When I first set out on the path of Lionel Barrymore-study, I became intrigued by his role as Dr. Leonard B. Gillespie in the Kildare/Gillespie series of films made in the late 1930s through the mid 1940s.  It was a role he played 12 times total, most with Lew Ayres as young Dr. James Kildare at Blair General Hospital in New York City. I had already worked and presented on Gregory House, MD, and John Callahan, a disabled (paraplegic) cartoonist with a wicked sense of humor, comparing the unique visions of both in terms of disability representation. I have been intrigued more specifically because of my own illness (not to be dramatic: it's MS) and the on and off use I must make of assistive technology (again, not to be dramatic--canes, crutches, and wheelchairs) because the major damage was and is to both motor cortex strips in my brain.

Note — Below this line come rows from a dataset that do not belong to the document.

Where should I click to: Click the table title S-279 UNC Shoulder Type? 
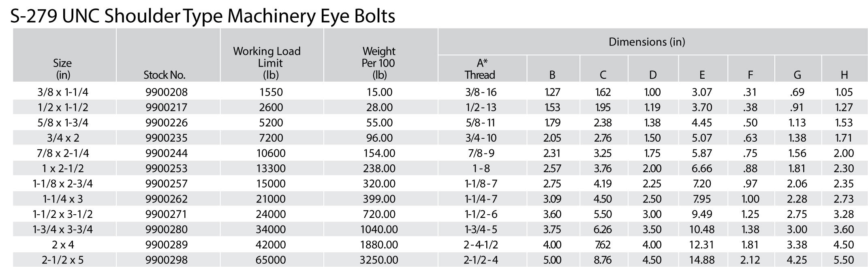[203, 16]
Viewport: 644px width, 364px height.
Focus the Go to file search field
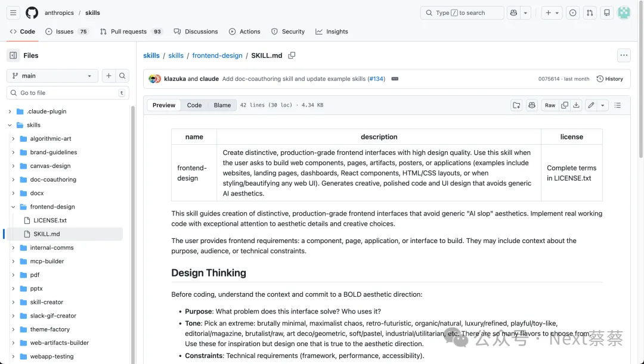click(66, 93)
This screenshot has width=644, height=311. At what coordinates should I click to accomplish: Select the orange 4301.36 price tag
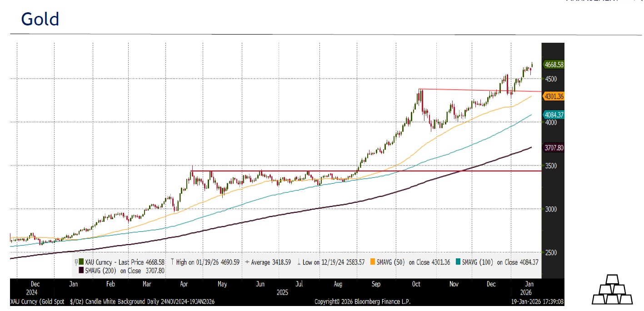(x=553, y=96)
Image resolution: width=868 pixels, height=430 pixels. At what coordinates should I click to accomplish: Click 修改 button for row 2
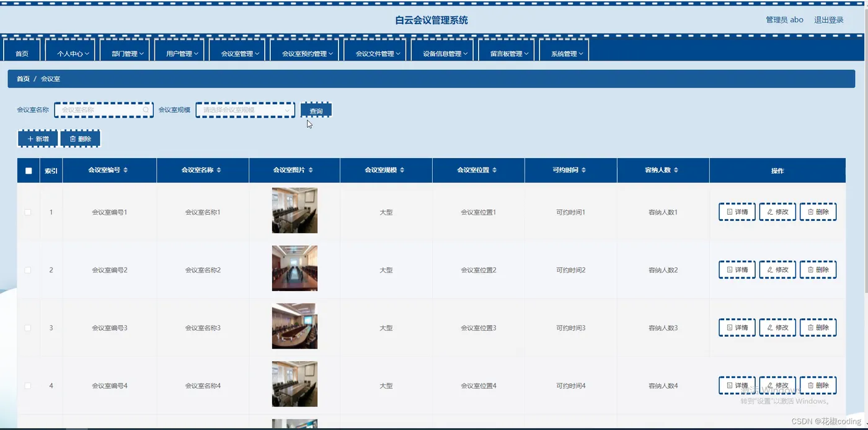tap(777, 270)
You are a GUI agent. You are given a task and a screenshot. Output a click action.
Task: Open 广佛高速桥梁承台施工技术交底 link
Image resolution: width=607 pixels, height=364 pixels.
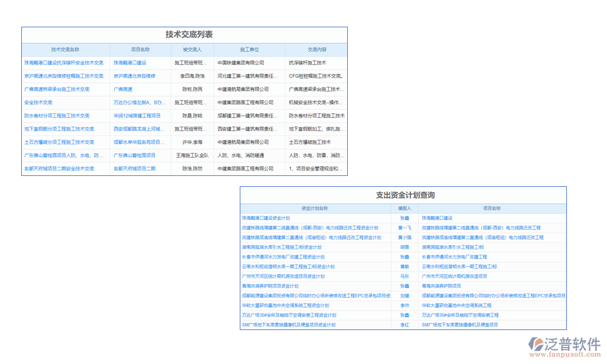tap(56, 89)
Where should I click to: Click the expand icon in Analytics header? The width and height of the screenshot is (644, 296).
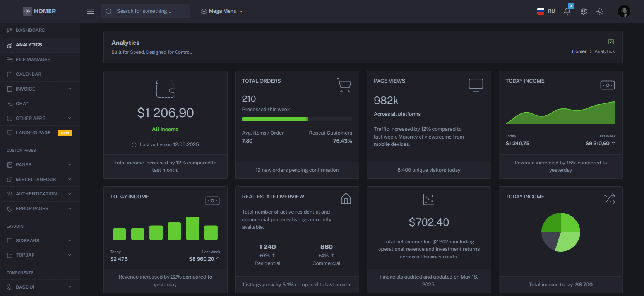click(x=611, y=42)
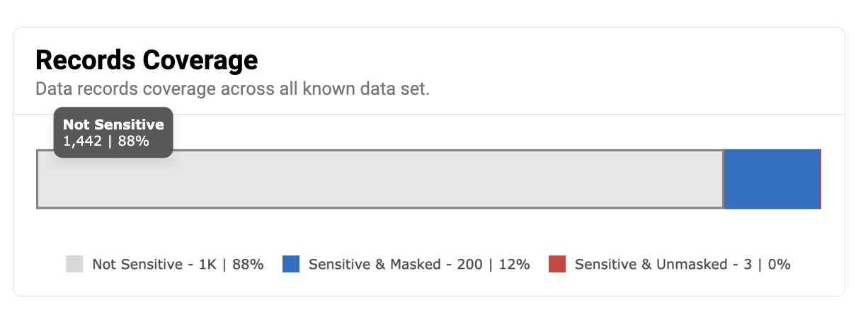Click '0%' in the Sensitive & Unmasked legend entry
Image resolution: width=868 pixels, height=324 pixels.
coord(779,265)
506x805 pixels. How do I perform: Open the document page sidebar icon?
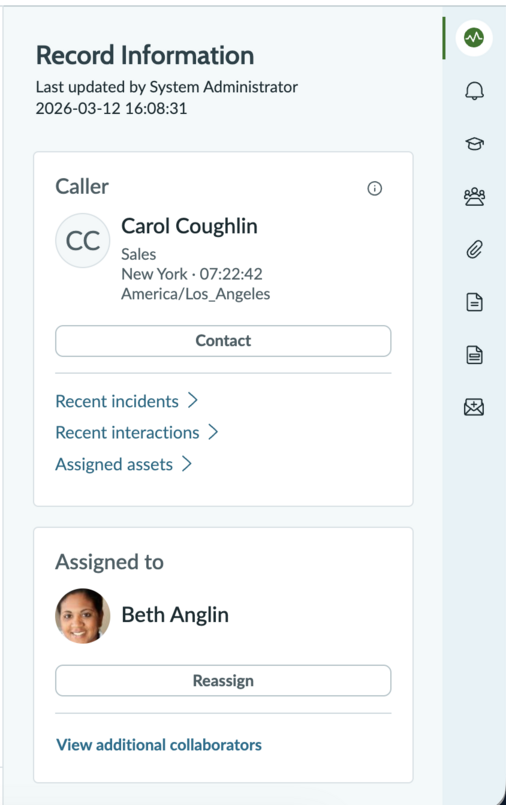(474, 302)
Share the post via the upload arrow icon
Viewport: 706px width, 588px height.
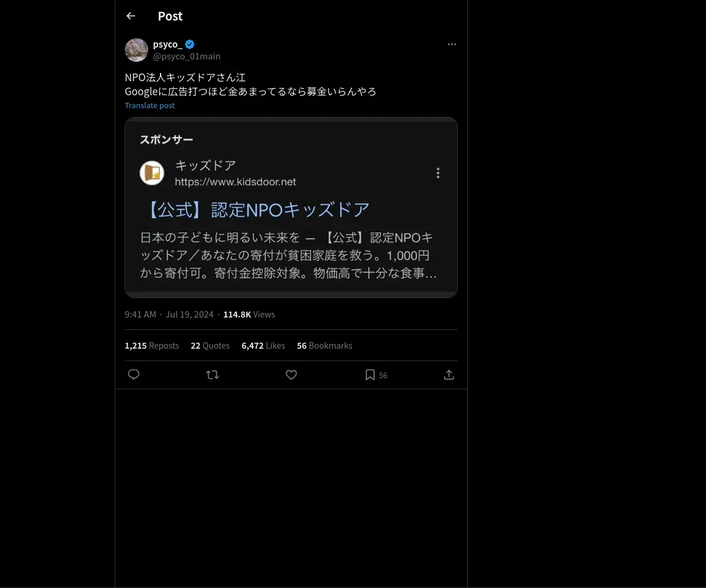tap(449, 375)
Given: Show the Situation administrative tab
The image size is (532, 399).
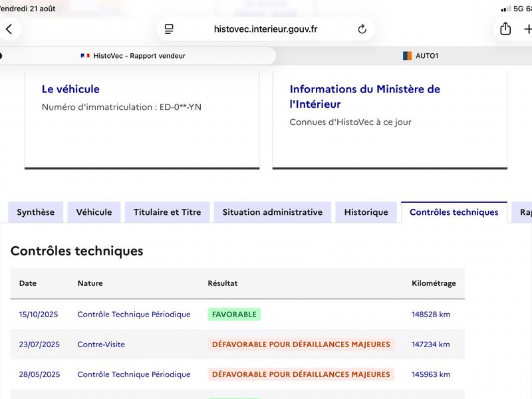Looking at the screenshot, I should pos(273,212).
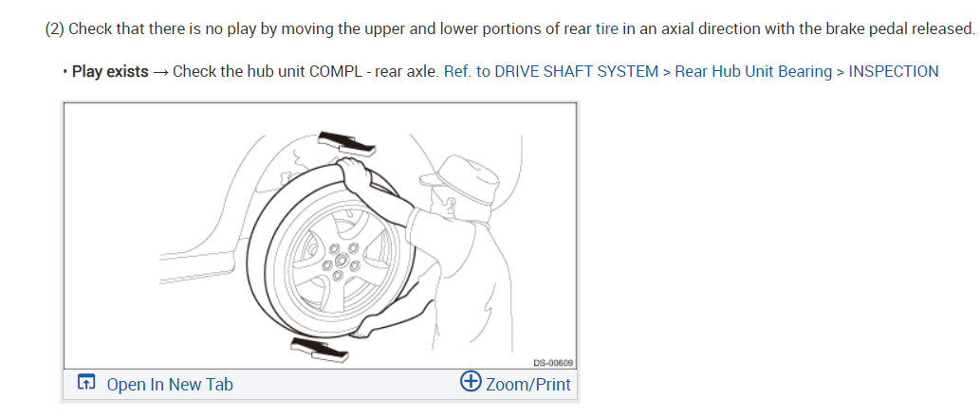Viewport: 980px width, 417px height.
Task: Click the 'Zoom/Print' text label
Action: tap(528, 384)
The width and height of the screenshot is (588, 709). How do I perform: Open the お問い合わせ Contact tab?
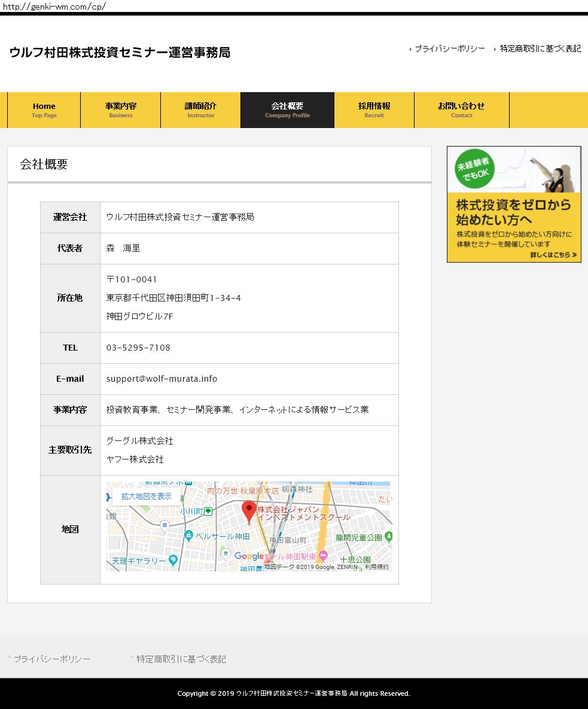pyautogui.click(x=461, y=110)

Allow me to use visuals:

Dec 2008, lesions on motor cortex, bilaterally
Dec 2008 ring-enhancing lesions (look for bright spots--they're all over)
2013 lesions near ventricles
2013 small lesions (bright spots). MRIs are great, except for the reason you need them
(So did I scare anyone yet?) 
As I am fond of saying, "so much for bright ideas!" I was diagnosed with relapsing-remitting multiple sclerosis on January 13, 2009, though it is quite likely I'd been dealing with if for at least 3-4 years prior. I had been misdiagnosed as having rheumatoid arthritis in about 2006, and I used a cane for a good year or two before I ended up in the hospital December 2008. So, I have a vested interest in disability studies, though it wasn't my field initially when I went to grad school. I started to read and write on it academically in 2010, after entering a clinical trial for MS. THAT was fun, my friends! But it helped, and I mostly don't have a need for canes or crutches--except this last spring, when I had my first genuine relapse since 2008. Oh, it was a mother, and I'm still dealing with fallout from it.

So when I saw John Barrymore's big brother, about whom I knew little in comparison to my crush on John, roll across the screen in the Kildare films, I became hugely fascinated by him. I knew of the general history of disability in film, but I had no idea LB had been a huge success while in his wheelchair and carved the beginning of a path for future physically disabled actors. I read up on what I could of wheelchairs in film, especially Dr Marty Norden's work, and set out to show the impact LB had on the acceptance of disability as something "normal" or at least not frightening, indicative of sin or a curse or worse.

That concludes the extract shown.